Genevieve Roddock (left) paints the face of Virginia Smith at one of the booths on Saturday, March 1, for Pepperdine University’s Family Arts Festival in Malibu. Devon Meyers/22nd Century Media
ABOVE: Masanga Marimba, a Latin American and African ensemble, performs on stage at Pepperdine. Devon Meyers/22nd Century Media
Jacob Rubinow (middle) laughs at Valinda Rothman’s (right) hand puppet while mother Jennifer (left) looks on. Devon Meyers/22nd Century Media
The Pepperdine Improv Troupe performs in the school’s Lindhurst Theatre on Saturday, March 1, for guests of the Family Arts Festival. Devon Meyers/22nd Century Media
Pop band Mango Dreamers performs for Pepperdine’s Family Arts Festival. Devon Meyers/22nd Century Media
Ashleigh Fryer, Senior Editor
4:21 pm PST March 3, 2014

Umbrellas and rain boots amassed at Pepperdine’s Center for the Arts parking lot on Saturday, March 1, for the university’s inaugural Family Arts Festival.

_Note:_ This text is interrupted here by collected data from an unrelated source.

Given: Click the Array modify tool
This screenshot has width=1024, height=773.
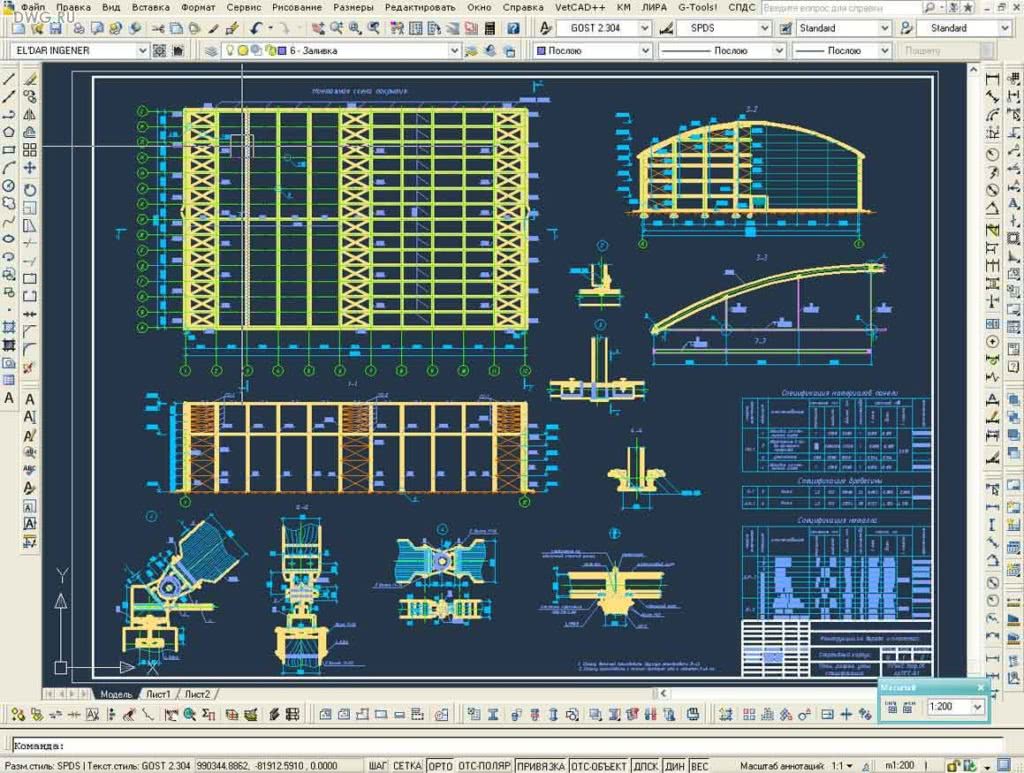Looking at the screenshot, I should pyautogui.click(x=30, y=150).
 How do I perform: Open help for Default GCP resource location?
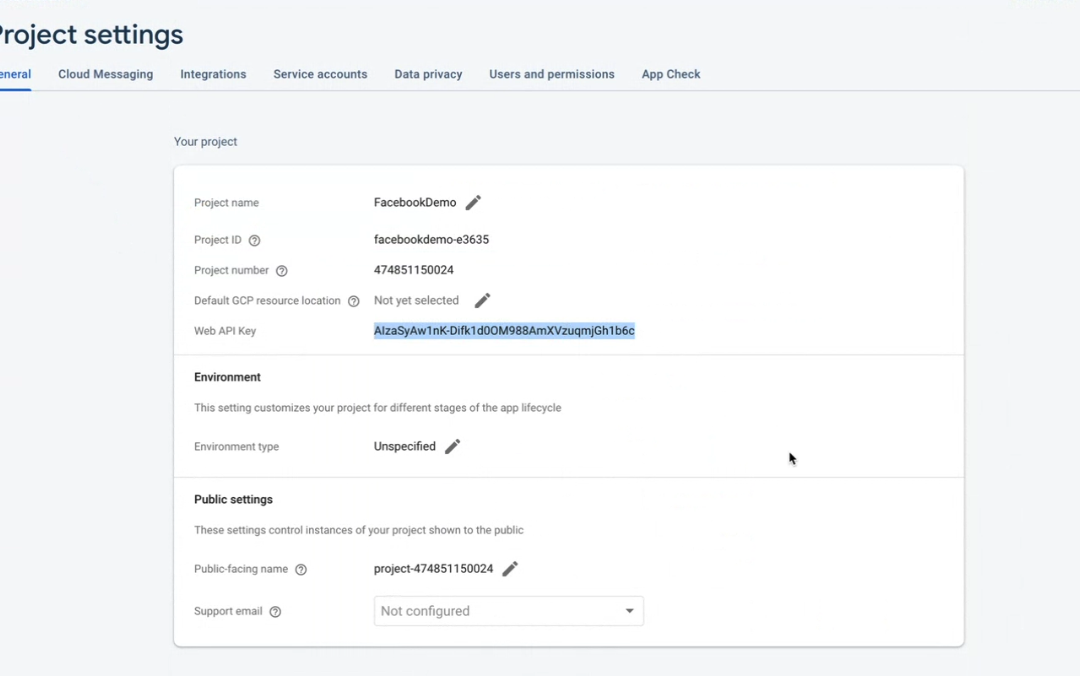click(x=353, y=301)
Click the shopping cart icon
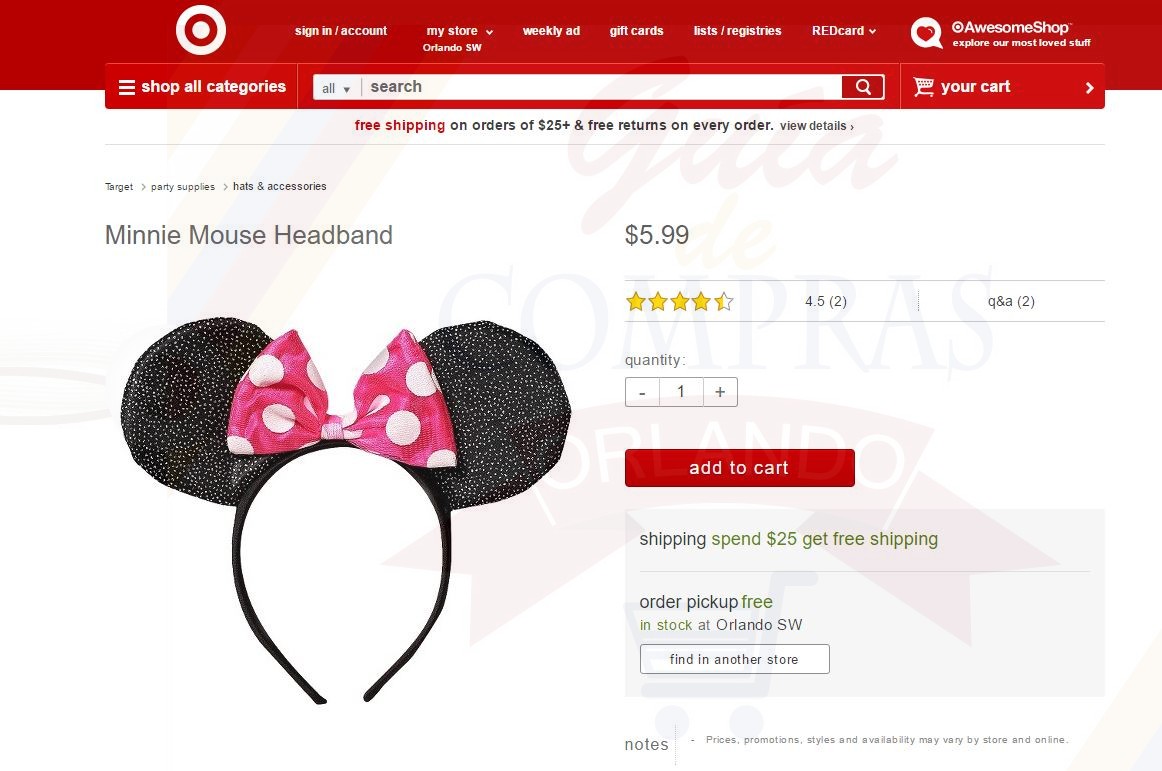The image size is (1162, 771). [x=923, y=87]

The event, which originally centered around performances on a large outdoor stage, had to undergo last minute changes to accommodate heavy downpours from a late season Southern California winter storm. 

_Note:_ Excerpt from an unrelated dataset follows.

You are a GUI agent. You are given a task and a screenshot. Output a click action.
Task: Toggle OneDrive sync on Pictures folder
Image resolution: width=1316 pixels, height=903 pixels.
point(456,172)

“I know California needs the rain,” said managing director for the Center for the Arts Rebecca Carson laughing. “Given the weather, we’re really pleased. Everyone is making the best of it. Us and the guests are really enjoying ourselves.” 

All six of the performances scheduled for the event were moved inside and Pepperdine students and Malibu families alike were able to enjoy the sights and sounds of pop/rock group The Fast Track, Latin American and African ensemble Masanga Marimba, pop band Mango Dreamers, the musical theatre troupe Contempo, hip hop group KAS and alternative rock band The Modern Age from the comfort of dry theater seating. 

“We tried to pick a range of groups showing a diversity of styles,” Carson said. “We were looking for groups that can engage with the audience — a participatory experience; that’s what we wanted today to be.”

Carson, who was one of the original creators of the event and the person who books the performances at the Center for the Arts every year, said the festival has been 15 months in the making, but has been an idea that she has wanted to execute for far longer than that. 

“While I was booking the season, I was trying to figure out what to do for the year,” Carson said. “So I thought, ‘What if we just used some of these great groups that are here, on campus and in Southern California, to showcase all the great things we have going on here.”

Along with musical performances, the event also featured backstage tours of Smothers Theatre, where guests were invited to preview the work put into the school’s upcoming production of Shakespeare’s “A Midsummer Night’s Dream,” tours of Pepperdine’s Weisman Museum, art activities, face painting and book signings for children and families in the Gregg G. Juarez Courtyard and performances from the Pepperdine Improv Troupe in the Lindhurst Theatre. A flock of food trucks, offering culinary delights from tacos and grilled cheese to Maine lobster rolls and French crepes, also congregated in the Center’s parking lot for guests to enjoy in between activities.

“At the Center for the Arts, especially, the main part of our mission is to be ambassadors for Pepperdine to the community,” Carson said. “We are always looking for new ways to engage the Malibu community and bring them up here.”  

Carson hopes that events like the Family Arts Festival will help cement the university as part of the greater Malibu community. For Carson, every event is an opportunity to introduce Malibuites to new and interesting parts of the campus. 

“I’ve had a lot of directional conversations today with people — showing people where to go and how to get around,” Carson said. “That’s a good thing because it means it’s their first time here.”